20. Teror

24.7K 2.5K 60
                                    

Semenjak mimpi buruk itu membuat Aisy menjadi pendiam. Dia akan berbicara jika ditanya sesuatu. Setiap Fathan bertanya soal itu, Aisy selalu mengalihkan pembicaraan membuat Fathan menghela nafas maklum.

Saat ini Aisy tengah membereskan rumah yang baru ia tempati dengan Fathan beberapa hari lalu. Aisy dan Fathan memang sudah pindah rumah. Perabotan rumah juga sudah lengkap.

Saat Aisy sedang mengelap meja, bel pintu berbunyi. Aisy segera membukakan pintu tapi tidak ada orang didepan melainkan sebuah kotak kecil berwarna hitam. Aisy mengedarkan pandangannya mencari seseorang yang meletakkan kotak tersebut tapi nihil.

Tak mau memusingkan Aisy menutup pintu dan membawa kotak tersebut masuk dan meletakkannya di meja. Dari kejauhan seseorang menteri melirik Aisy yang membawa kotak tersebut.

Aisy kembali membersihkan rumahnya. Setelah itu ia duduk di sofa dan menatap kotak tersebut penasaran. Lalu ia membuka kotak tersebut dan langsung menjatuhkan kotak itu.

"Akkhhh!!!" Teriak Aisy.

Fathan yang baru pulang langsung masuk karena mendengar teriakkan Aisy.
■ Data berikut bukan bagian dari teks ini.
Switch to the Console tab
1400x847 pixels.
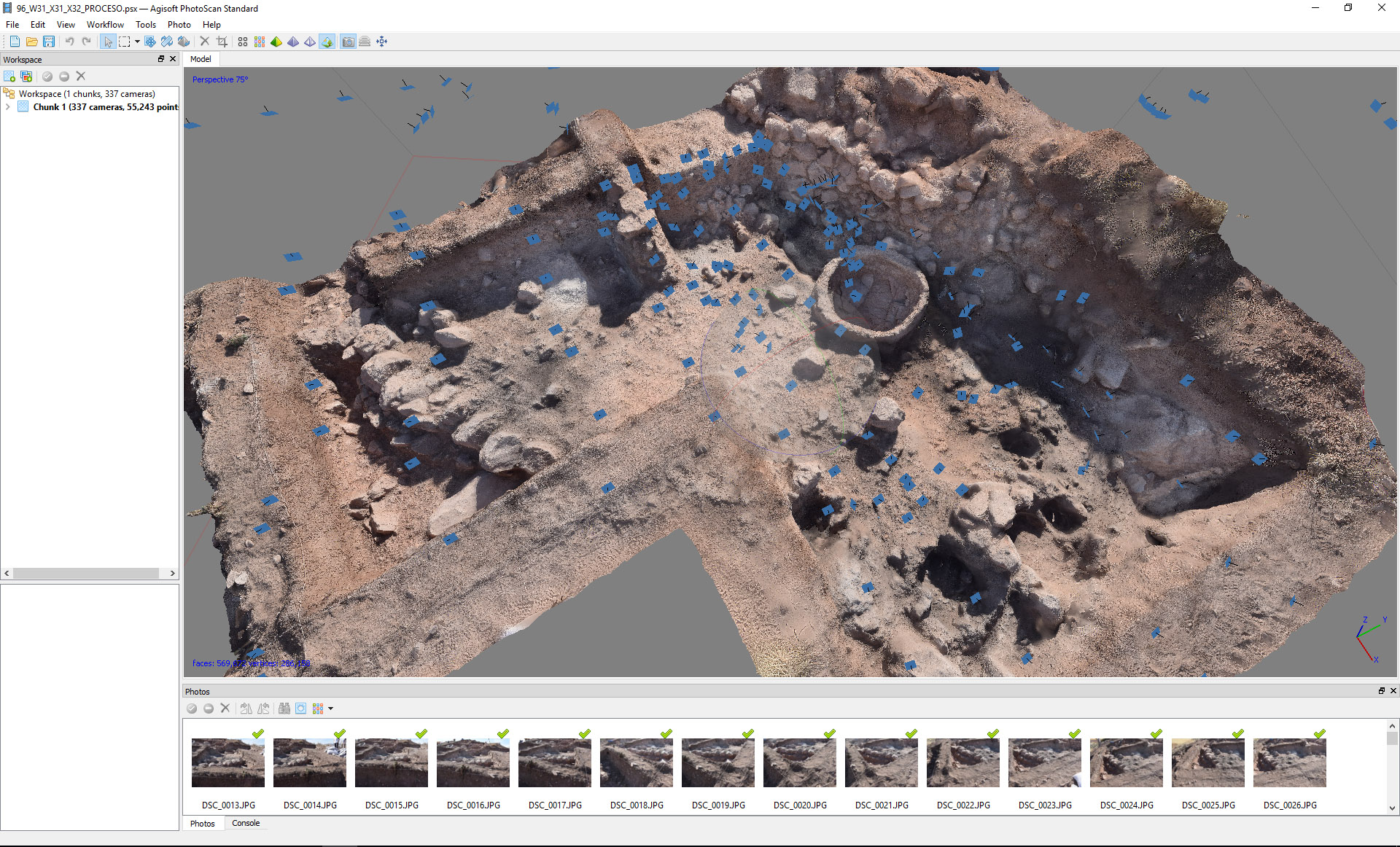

Saat sampai di ruang tengah ia melihat Aisy yang berjongkok menutup telinganya dan air mata yang mengalir membasahi pipinya.

Dengan segera Fathan ikut berjongkok dan memeluk Aisy erat dan dibalas tak kalah erat dari sang empu. Lalu pandangan Fathan mengarah pada kotak kecil yang berisi surat berwarna merah dan beberapa bangkai tikus.

Fathan menggendong Aisy menuju kamarnya yang terletak di lantai dua. Ia mendudukkan Aisy di tepi ranjang lalu kembali memeluknya.

Terdengar isakan dari bibir Aisy membuat hati Fathan sakit. Ia mencoba menenangkan Aisy. Ia mengusap-usap kepala Aisy hingga sang empu tertidur. Melihat istrinya tertidur Fathan membaringkan tubuh Aisy dengan hati-hati lalu turun ke bawah.

Ia mengambil kotak tersebut dan membaca surat berwarna merah yang ternyata berlumur darah. Dari baunya ia menebak jika itu adalah darah tikus karena didalam kotak tersebut ada beberapa bangkai tikus.

Fathan membaca surat tersebut dengan seksama.

Menjauh dari Fathan atau kamu akan merasakan akibatnya.

Malaikat maut mu

Tanpa mencari tahu pun Fathan sudah mengetahui siapa yang mengirim ini. Siapa lagi jika bukan perempuan yang terobsesi padanya. Tari. Bukannya ia bermakna su'udzon, tapi ia tahu bagaimana nekadnya Tari untuk mendapatkan apa yang ia inginkan.

Fathan meremat surat itu dan membuang semuanya lalu membersihkan tangannya yang terkena darah tadi. Setelah itu ia kembali ke kamarnya dan ikut membaringkan tubuhnya di samping Aisy. Perlahan ia mendekap Aisy.

"Maafkan mas, Aisy. Sekarang mas harus lebih berhati-hati. Mas gak mau kamu menjadi korban Tari selanjutnya" batin Fathan.

Satu alasan lagi mengapa Fathan harus menghindar dari Tari adalah jiwa psychopat yang ada di dalam dirinya. Ia teringat saat Tari pernah membunuh seorang perempuan hanya karena perempuan itu berbicara padanya.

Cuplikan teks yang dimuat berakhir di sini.